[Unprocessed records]

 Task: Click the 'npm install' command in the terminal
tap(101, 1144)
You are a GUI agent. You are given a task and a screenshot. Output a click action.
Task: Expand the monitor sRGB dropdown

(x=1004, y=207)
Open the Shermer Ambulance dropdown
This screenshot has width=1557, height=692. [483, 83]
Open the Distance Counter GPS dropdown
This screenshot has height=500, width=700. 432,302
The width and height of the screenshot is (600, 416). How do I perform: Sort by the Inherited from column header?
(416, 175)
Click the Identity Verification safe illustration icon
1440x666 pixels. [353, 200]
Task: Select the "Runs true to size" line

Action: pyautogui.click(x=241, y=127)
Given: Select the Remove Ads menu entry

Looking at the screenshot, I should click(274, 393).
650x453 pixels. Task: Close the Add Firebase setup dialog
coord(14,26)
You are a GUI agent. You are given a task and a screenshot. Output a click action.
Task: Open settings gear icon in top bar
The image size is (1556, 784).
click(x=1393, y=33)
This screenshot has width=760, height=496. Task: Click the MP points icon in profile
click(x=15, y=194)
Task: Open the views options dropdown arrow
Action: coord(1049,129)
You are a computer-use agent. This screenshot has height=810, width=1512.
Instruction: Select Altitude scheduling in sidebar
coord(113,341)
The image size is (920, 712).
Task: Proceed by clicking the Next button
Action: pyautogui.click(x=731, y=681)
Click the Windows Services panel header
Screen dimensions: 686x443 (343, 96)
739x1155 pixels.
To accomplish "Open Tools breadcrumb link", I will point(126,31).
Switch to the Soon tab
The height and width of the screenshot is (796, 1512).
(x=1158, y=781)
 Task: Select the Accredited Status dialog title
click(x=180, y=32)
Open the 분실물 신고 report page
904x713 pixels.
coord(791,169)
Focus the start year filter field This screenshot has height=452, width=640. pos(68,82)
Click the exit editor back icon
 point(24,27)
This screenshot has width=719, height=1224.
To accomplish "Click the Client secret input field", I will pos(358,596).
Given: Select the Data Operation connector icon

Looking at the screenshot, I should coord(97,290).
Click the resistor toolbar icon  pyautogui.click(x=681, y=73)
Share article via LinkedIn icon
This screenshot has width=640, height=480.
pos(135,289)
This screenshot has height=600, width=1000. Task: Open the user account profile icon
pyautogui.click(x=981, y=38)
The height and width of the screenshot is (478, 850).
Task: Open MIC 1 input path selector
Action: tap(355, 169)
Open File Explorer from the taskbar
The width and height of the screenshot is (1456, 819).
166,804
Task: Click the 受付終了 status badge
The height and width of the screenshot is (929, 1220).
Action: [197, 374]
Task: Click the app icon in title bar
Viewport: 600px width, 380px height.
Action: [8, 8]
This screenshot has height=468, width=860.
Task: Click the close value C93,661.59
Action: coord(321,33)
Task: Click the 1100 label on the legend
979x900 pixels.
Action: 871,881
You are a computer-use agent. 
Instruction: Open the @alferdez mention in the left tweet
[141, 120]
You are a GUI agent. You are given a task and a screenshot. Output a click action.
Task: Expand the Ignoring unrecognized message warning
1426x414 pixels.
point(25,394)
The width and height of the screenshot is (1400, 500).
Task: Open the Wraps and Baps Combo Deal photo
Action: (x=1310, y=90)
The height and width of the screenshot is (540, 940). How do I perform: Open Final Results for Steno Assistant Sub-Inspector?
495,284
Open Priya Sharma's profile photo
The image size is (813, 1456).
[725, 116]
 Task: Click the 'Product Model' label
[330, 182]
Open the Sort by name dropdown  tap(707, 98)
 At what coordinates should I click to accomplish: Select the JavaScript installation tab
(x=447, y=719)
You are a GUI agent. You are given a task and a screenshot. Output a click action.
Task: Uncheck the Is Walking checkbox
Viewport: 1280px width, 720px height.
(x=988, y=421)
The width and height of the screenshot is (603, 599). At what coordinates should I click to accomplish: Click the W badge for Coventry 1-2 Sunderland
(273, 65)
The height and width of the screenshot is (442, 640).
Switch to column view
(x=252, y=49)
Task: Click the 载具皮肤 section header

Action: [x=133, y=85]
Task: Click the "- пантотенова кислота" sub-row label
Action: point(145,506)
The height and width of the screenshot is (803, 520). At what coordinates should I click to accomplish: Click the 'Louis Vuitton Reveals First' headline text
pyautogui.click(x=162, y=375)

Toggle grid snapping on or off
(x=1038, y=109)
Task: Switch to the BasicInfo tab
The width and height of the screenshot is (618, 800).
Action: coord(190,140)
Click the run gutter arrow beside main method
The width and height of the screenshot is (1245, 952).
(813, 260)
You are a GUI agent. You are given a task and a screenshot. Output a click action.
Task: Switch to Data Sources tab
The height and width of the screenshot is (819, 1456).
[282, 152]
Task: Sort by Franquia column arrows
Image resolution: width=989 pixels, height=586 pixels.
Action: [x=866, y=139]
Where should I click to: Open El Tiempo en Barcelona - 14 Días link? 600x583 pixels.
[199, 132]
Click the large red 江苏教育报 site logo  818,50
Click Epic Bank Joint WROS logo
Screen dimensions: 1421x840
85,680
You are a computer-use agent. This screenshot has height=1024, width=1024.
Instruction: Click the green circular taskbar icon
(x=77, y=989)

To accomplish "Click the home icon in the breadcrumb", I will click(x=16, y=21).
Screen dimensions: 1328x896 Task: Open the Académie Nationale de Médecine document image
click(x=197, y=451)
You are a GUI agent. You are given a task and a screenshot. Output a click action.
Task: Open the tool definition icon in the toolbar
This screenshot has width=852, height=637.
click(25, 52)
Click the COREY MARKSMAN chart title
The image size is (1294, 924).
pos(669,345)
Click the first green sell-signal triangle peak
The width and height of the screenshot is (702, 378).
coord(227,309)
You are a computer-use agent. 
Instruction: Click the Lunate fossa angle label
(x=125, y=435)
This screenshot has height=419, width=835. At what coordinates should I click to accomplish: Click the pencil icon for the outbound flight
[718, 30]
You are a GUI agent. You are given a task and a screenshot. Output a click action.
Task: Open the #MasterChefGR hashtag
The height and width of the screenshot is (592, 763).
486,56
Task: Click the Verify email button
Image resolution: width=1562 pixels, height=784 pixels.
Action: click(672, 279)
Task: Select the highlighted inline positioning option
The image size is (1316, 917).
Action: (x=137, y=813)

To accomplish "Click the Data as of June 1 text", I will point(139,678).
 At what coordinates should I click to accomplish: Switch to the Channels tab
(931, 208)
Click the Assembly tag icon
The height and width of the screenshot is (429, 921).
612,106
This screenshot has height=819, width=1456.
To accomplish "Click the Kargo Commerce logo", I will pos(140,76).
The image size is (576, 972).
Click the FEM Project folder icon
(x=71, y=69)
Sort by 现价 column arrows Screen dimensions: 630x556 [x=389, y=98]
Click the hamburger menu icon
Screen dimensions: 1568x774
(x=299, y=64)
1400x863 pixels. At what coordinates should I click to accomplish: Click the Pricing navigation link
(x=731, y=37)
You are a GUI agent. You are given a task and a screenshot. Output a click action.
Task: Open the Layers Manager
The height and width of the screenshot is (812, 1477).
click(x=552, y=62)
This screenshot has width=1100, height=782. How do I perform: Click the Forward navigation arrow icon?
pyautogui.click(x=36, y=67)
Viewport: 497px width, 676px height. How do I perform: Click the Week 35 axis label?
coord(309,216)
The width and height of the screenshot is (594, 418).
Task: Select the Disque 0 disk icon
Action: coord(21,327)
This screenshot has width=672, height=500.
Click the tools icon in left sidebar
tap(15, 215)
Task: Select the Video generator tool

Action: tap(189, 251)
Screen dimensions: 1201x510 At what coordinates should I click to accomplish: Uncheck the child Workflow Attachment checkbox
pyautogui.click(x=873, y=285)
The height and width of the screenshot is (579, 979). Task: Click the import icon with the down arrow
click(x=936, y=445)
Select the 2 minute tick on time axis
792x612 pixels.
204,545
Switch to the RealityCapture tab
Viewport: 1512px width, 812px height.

## WHAT YOU NEED TO DO
Extract every line of the records above and reproduce each one character for character, in its original order.

## EXERCISE OUTPUT
 Task: Click the 'npm install' command in the terminal
tap(101, 1144)
You are a GUI agent. You are given a task and a screenshot. Output a click action.
Task: Expand the monitor sRGB dropdown

(x=1004, y=207)
Open the Shermer Ambulance dropdown
This screenshot has width=1557, height=692. [483, 83]
Open the Distance Counter GPS dropdown
This screenshot has height=500, width=700. 432,302
The width and height of the screenshot is (600, 416). How do I perform: Sort by the Inherited from column header?
(416, 175)
Click the Identity Verification safe illustration icon
1440x666 pixels. [353, 200]
Task: Select the "Runs true to size" line

Action: pyautogui.click(x=241, y=127)
Given: Select the Remove Ads menu entry

Looking at the screenshot, I should click(274, 393).
650x453 pixels. Task: Close the Add Firebase setup dialog
coord(14,26)
You are a GUI agent. You are given a task and a screenshot. Output a click action.
Task: Open settings gear icon in top bar
The image size is (1556, 784).
click(x=1393, y=33)
This screenshot has width=760, height=496. Task: Click the MP points icon in profile
click(x=15, y=194)
Task: Open the views options dropdown arrow
Action: coord(1049,129)
You are a computer-use agent. This screenshot has height=810, width=1512.
Instruction: Select Altitude scheduling in sidebar
coord(113,341)
The image size is (920, 712).
Task: Proceed by clicking the Next button
Action: pyautogui.click(x=731, y=681)
Click the Windows Services panel header
Screen dimensions: 686x443 (343, 96)
739x1155 pixels.
To accomplish "Open Tools breadcrumb link", I will point(126,31).
Switch to the Soon tab
The height and width of the screenshot is (796, 1512).
(x=1158, y=781)
 Task: Select the Accredited Status dialog title
click(x=180, y=32)
Open the 분실물 신고 report page
904x713 pixels.
coord(791,169)
Focus the start year filter field This screenshot has height=452, width=640. pos(68,82)
Click the exit editor back icon
 point(24,27)
This screenshot has width=719, height=1224.
To accomplish "Click the Client secret input field", I will pos(358,596).
Given: Select the Data Operation connector icon

Looking at the screenshot, I should coord(97,290).
Click the resistor toolbar icon  pyautogui.click(x=681, y=73)
Share article via LinkedIn icon
This screenshot has width=640, height=480.
pos(135,289)
This screenshot has height=600, width=1000. Task: Open the user account profile icon
pyautogui.click(x=981, y=38)
The height and width of the screenshot is (478, 850).
Task: Open MIC 1 input path selector
Action: tap(355, 169)
Open File Explorer from the taskbar
The width and height of the screenshot is (1456, 819).
166,804
Task: Click the 受付終了 status badge
The height and width of the screenshot is (929, 1220).
Action: [197, 374]
Task: Click the app icon in title bar
Viewport: 600px width, 380px height.
Action: [8, 8]
This screenshot has height=468, width=860.
Task: Click the close value C93,661.59
Action: coord(321,33)
Task: Click the 1100 label on the legend
979x900 pixels.
Action: 871,881
You are a computer-use agent. 
Instruction: Open the @alferdez mention in the left tweet
[141, 120]
You are a GUI agent. You are given a task and a screenshot. Output a click action.
Task: Expand the Ignoring unrecognized message warning
1426x414 pixels.
point(25,394)
The width and height of the screenshot is (1400, 500).
Task: Open the Wraps and Baps Combo Deal photo
Action: (x=1310, y=90)
The height and width of the screenshot is (540, 940). How do I perform: Open Final Results for Steno Assistant Sub-Inspector?
495,284
Open Priya Sharma's profile photo
The image size is (813, 1456).
[725, 116]
 Task: Click the 'Product Model' label
[330, 182]
Open the Sort by name dropdown  tap(707, 98)
 At what coordinates should I click to accomplish: Select the JavaScript installation tab
(x=447, y=719)
You are a GUI agent. You are given a task and a screenshot. Output a click action.
Task: Uncheck the Is Walking checkbox
Viewport: 1280px width, 720px height.
(x=988, y=421)
The width and height of the screenshot is (603, 599). At what coordinates should I click to accomplish: Click the W badge for Coventry 1-2 Sunderland
(273, 65)
The height and width of the screenshot is (442, 640).
Switch to column view
(x=252, y=49)
Task: Click the 载具皮肤 section header

Action: [x=133, y=85]
Task: Click the "- пантотенова кислота" sub-row label
Action: point(145,506)
The height and width of the screenshot is (803, 520). At what coordinates should I click to accomplish: Click the 'Louis Vuitton Reveals First' headline text
pyautogui.click(x=162, y=375)

Toggle grid snapping on or off
(x=1038, y=109)
Task: Switch to the BasicInfo tab
The width and height of the screenshot is (618, 800).
Action: coord(190,140)
Click the run gutter arrow beside main method
The width and height of the screenshot is (1245, 952).
(813, 260)
You are a GUI agent. You are given a task and a screenshot. Output a click action.
Task: Switch to Data Sources tab
The height and width of the screenshot is (819, 1456).
[282, 152]
Task: Sort by Franquia column arrows
Image resolution: width=989 pixels, height=586 pixels.
Action: [x=866, y=139]
Where should I click to: Open El Tiempo en Barcelona - 14 Días link? 600x583 pixels.
[199, 132]
Click the large red 江苏教育报 site logo  818,50
Click Epic Bank Joint WROS logo
Screen dimensions: 1421x840
85,680
You are a computer-use agent. This screenshot has height=1024, width=1024.
Instruction: Click the green circular taskbar icon
(x=77, y=989)

To accomplish "Click the home icon in the breadcrumb", I will click(x=16, y=21).
Screen dimensions: 1328x896 Task: Open the Académie Nationale de Médecine document image
click(x=197, y=451)
You are a GUI agent. You are given a task and a screenshot. Output a click action.
Task: Open the tool definition icon in the toolbar
This screenshot has width=852, height=637.
click(25, 52)
Click the COREY MARKSMAN chart title
The image size is (1294, 924).
pos(669,345)
Click the first green sell-signal triangle peak
The width and height of the screenshot is (702, 378).
coord(227,309)
You are a computer-use agent. 
Instruction: Click the Lunate fossa angle label
(x=125, y=435)
This screenshot has height=419, width=835. At what coordinates should I click to accomplish: Click the pencil icon for the outbound flight
[718, 30]
You are a GUI agent. You are given a task and a screenshot. Output a click action.
Task: Open the #MasterChefGR hashtag
The height and width of the screenshot is (592, 763).
486,56
Task: Click the Verify email button
Image resolution: width=1562 pixels, height=784 pixels.
Action: click(672, 279)
Task: Select the highlighted inline positioning option
The image size is (1316, 917).
Action: (x=137, y=813)

To accomplish "Click the Data as of June 1 text", I will point(139,678).
 At what coordinates should I click to accomplish: Switch to the Channels tab
(931, 208)
Click the Assembly tag icon
The height and width of the screenshot is (429, 921).
612,106
This screenshot has height=819, width=1456.
To accomplish "Click the Kargo Commerce logo", I will pos(140,76).
The image size is (576, 972).
Click the FEM Project folder icon
(x=71, y=69)
Sort by 现价 column arrows Screen dimensions: 630x556 [x=389, y=98]
Click the hamburger menu icon
Screen dimensions: 1568x774
(x=299, y=64)
1400x863 pixels. At what coordinates should I click to accomplish: Click the Pricing navigation link
(x=731, y=37)
You are a GUI agent. You are given a task and a screenshot. Output a click action.
Task: Open the Layers Manager
The height and width of the screenshot is (812, 1477).
click(x=552, y=62)
This screenshot has width=1100, height=782. How do I perform: Click the Forward navigation arrow icon?
pyautogui.click(x=36, y=67)
Viewport: 497px width, 676px height. How do I perform: Click the Week 35 axis label?
coord(309,216)
The width and height of the screenshot is (594, 418).
Task: Select the Disque 0 disk icon
Action: coord(21,327)
This screenshot has width=672, height=500.
Click the tools icon in left sidebar
tap(15, 215)
Task: Select the Video generator tool

Action: tap(189, 251)
Screen dimensions: 1201x510 At what coordinates should I click to accomplish: Uncheck the child Workflow Attachment checkbox
pyautogui.click(x=873, y=285)
The height and width of the screenshot is (579, 979). Task: Click the import icon with the down arrow
click(x=936, y=445)
Select the 2 minute tick on time axis
792x612 pixels.
204,545
Switch to the RealityCapture tab
Viewport: 1512px width, 812px height.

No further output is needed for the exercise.